Oil and gas companies are just beginning to realize that their programs will often be judged by the same standards as other development efforts – and that they succeed or fail for the same reasons. Yet with rare exceptions, they do not have the specialized knowledge and technical expertise to evaluate their programs in order to meet the expectations of development professionals who will decide whether they are a trustworthy partner for international organizations and financial institutions.

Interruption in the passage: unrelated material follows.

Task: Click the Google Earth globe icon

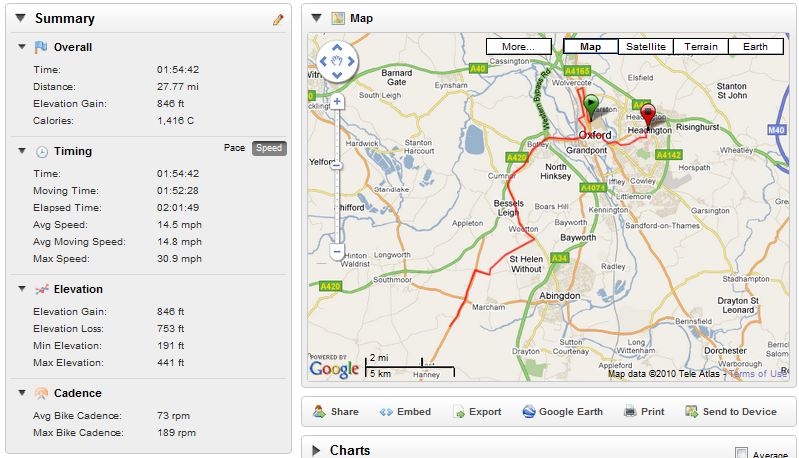Action: click(529, 412)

The Terra Group specializes in developing practical approaches to evaluating community projects and investment portfolios. The first step lies in identifying appropriate benchmarks and collecting baseline data before your project begins. In theory, such data might be assembled as part of your environmental impact assessment – if socioeconomic studies are correctly designed and include extensive community participation. Not only will the data help identify high priority needs and investment opportunities, it will be necessary in your later evaluation of whether or not your community investments are having a measurable positive impact.

Each project in the community investment portfolio should have a clearly established set of critical success factors (sustainability, replicability, equity, greatest benefit to greatest number, etc.) before it is approved. These factors will be among the measures used to evaluate projects after completion along with adherence to schedule, cost, etc.

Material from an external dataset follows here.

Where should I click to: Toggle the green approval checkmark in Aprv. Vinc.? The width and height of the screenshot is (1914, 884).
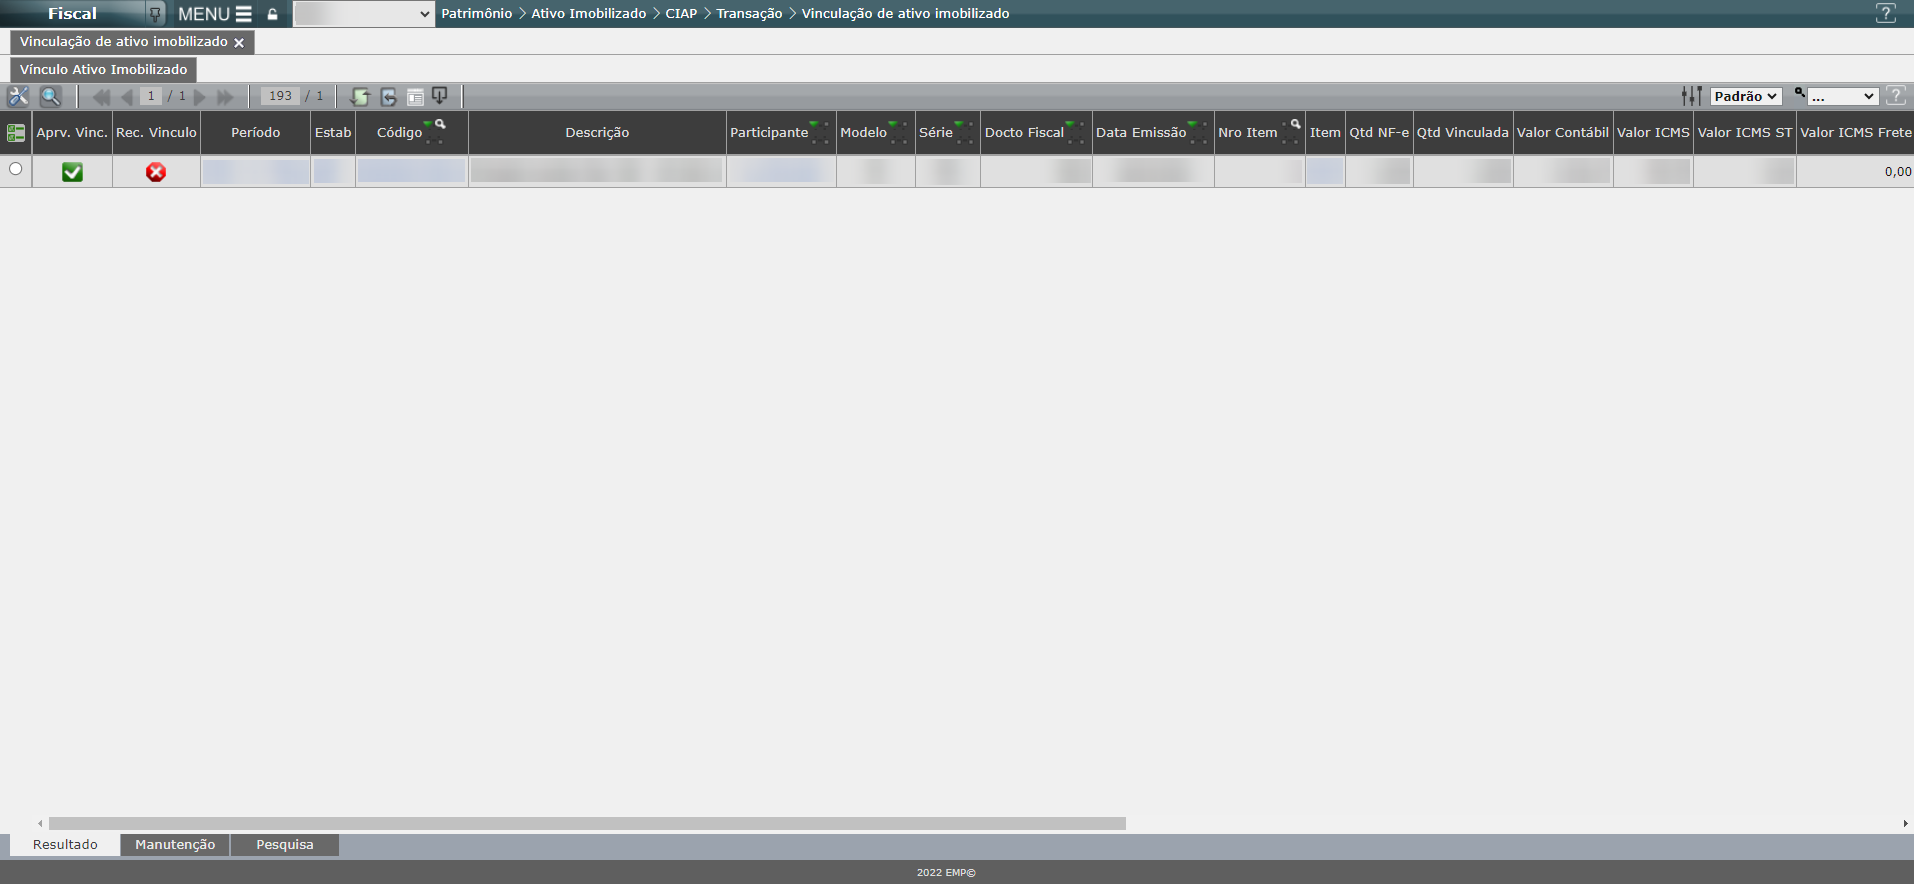(72, 172)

More informal monitoring of community projects should involve local beneficiaries and subject matter experts, as well as company representatives. A practical effort should be made to address issues before they become problems (a contractor is delayed, the project is not meeting its objectives due to low participation, etc.)

Finally, every company (or business unit, if applicable) should periodically (every three to five years) evaluate its entire community investment portfolio to assure that its funds are being allocated consistent with stakeholder expectations, projects are having the maximum benefit to recipients, a development niche is being filled, etc. This effort should be led by independent subject matter experts and should involve a representative sample of project beneficiaries, local NGOs (if appropriate) and internal stakeholders.

TG has recently developed project monitoring and evaluation tools for these clients:

Chevron (Angola, Benin, Ghana, Mexico, Nigeria, Togo)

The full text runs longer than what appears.